Ensuite, l’un des officiers a appris que j’avais fait partie de l’équipe de football de Tulane, et j’ai été sélectionné. Ils m’ont filé ma convocation. Sur le chemin de ma future école de pilotage, en Floride, je suis passé par la Nouvelle-Orléans. J’ai appelé un ami qui bossait en ce temps-là au département de théâtre de l’Université de Tulane. On est allés boire des bières et il m’a demandé ce que je faisais en ce moment. Je lui ai parlé de ce film d’Ingmar Bergman que je venais de voir. Ça m’avait vraiment ému, j’avais vraiment envie de faire quelque chose du même ordre, même si je n’avais aucune idée de comment m’y prendre. C’était quel film de Bergman ?

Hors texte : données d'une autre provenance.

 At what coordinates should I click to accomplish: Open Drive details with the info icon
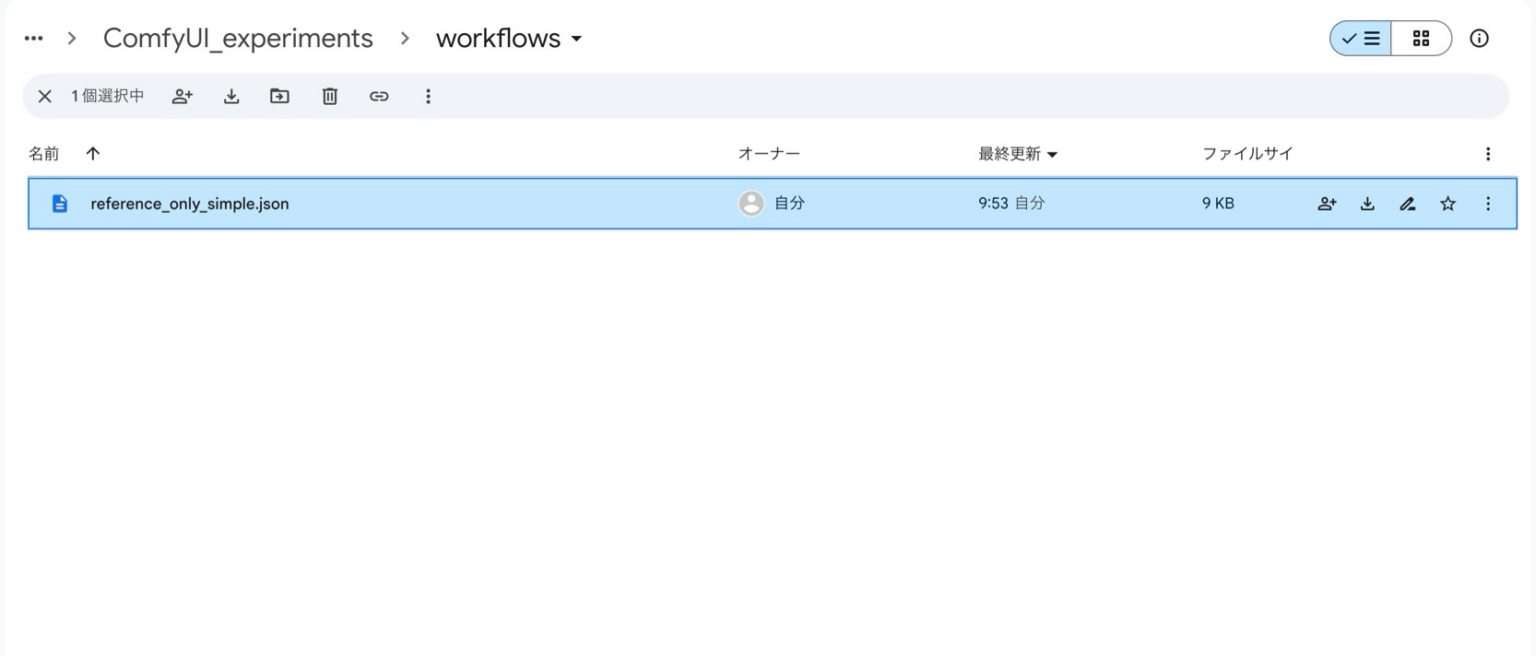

Le Septième Sceau. Ça venait juste de sortir, et je n’avais jamais rien vu s’en approchant. Alors j’ai dit à mon ami professeur que je voulais faire du cinéma et il m’a dit : « On a ce tout nouveau cursus, qui commence dès le semestre prochain, qui propose un master en ­dramaturgie. » J’ai postulé, en mettant bien l’accent sur l’écriture dramatique. D’abord apprendre à écrire des pièces de théâtre, et ensuite peut-être que ça aide à écrire des scripts de films et à bosser avec des acteurs. Je me suis dit que ça avait l’air marrant, et j’ai dit aux militaires que je ne viendrais pas. C’était aussi simple que ça ?
À ce stade, ça l’était. Je ne m’étais pas engagé. J’avais juste reçu une convocation. J’étais prêt à y aller mais je n’avais pas prêté serment. En deux heures, j’en étais arrivé à ne pas devenir pilote. Ça pourrait bien vous avoir sauvé la vie.
Ça s’est passé précisément après la guerre de Corée, et avant la ­guerre du Vietnam, donc ouais. Et ça vous a réussi, l’écriture dramatique ?
Je me suis senti comme un poisson dans l’eau. J’adorais le théâtre, et jouer dans des pièces. J’ai écrit quelques pièces en un acte, et pour mon mémoire, une pièce en trois actes. Et mon pote prof m’a écrit une lettre de recommandation élogieuse à l’intention de l’UCLA et de l’USC, pour que je rentre dans une école de ciné. L’USC m’a pris, et m’a en plus filé une bourse qui couvrait tous mes frais. Parfait.
J’y ai passé deux ans, mais ils n’ont pas renouvelé ma bourse pour la troisième année. Ma deuxième femme était enceinte, ce qui m’a fait échapper au service militaire, mais ce qui l’empêchait de travailler, aussi. Je devais trouver un moyen de gagner notre pitance. J’ai ­cherché un job, en faisant l’inventaire de tout ce que je savais faire, et je me suis retrouvé à travailler avec des réalisateurs de films industriels et éducatifs dans la région de LA. J’ai appris les rudiments de la réalisation d’œuvres non fictionnelles, dans des conditions réelles – notamment pour les éclairages. Avec une pellicule 16 mm, il faut vraiment injecter beaucoup de lumière. Je dirigeais, je filmais, je faisais même la prise de son si nécessaire. Ensuite je montais tout et je faisais le son en postproduction, le mixage audio, et je coupais la pellicule. J’ai eu un bon aperçu de la façon dont tout s’assemblait.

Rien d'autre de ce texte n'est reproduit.